| Record extracts |
• • • • • • •

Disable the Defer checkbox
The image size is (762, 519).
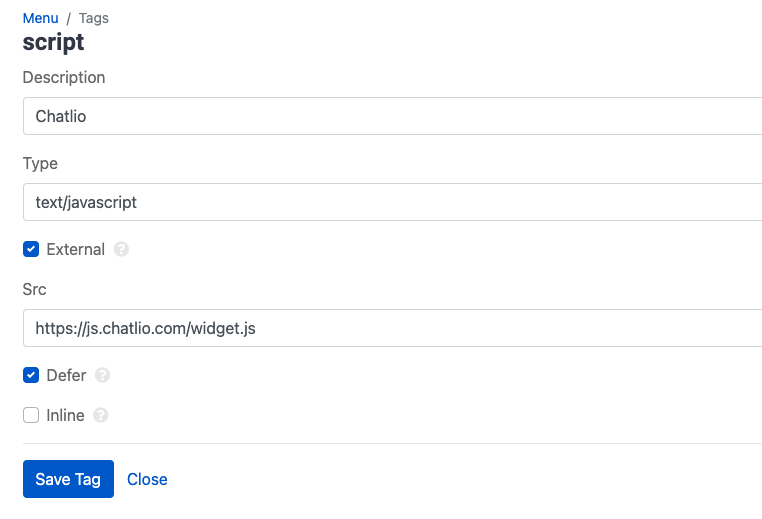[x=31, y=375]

• • • • • • •

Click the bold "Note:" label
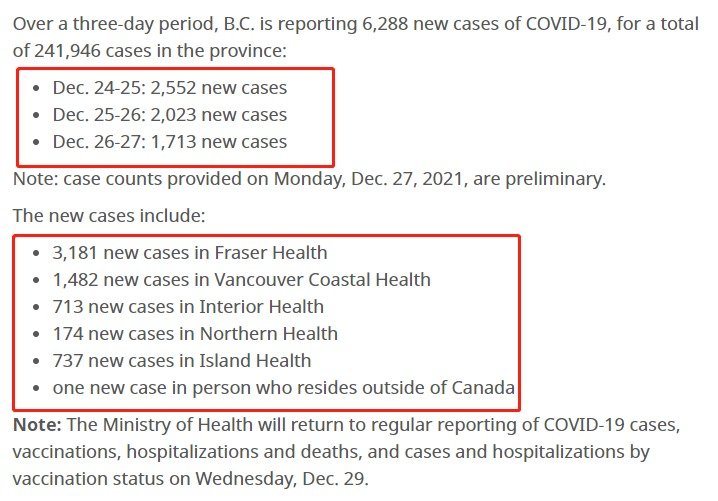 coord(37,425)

• • • • • • •

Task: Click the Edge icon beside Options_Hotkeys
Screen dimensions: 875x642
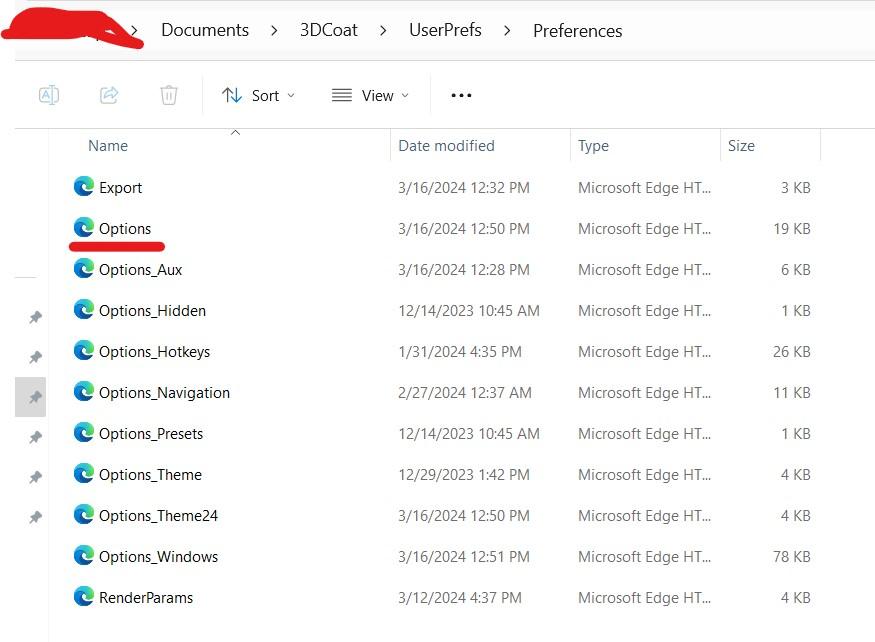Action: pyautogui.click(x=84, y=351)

• • • • • • •

| What you need to do |
Recast the part of the items that opens with the line containing "Disable the Defer checkbox" and closes with the line containing "[x=31, y=375]" as a numbered list, leaving out blank lines and any pictures.

| Output |
1. Disable the Defer checkbox
2. The image size is (762, 519).
3. [x=31, y=375]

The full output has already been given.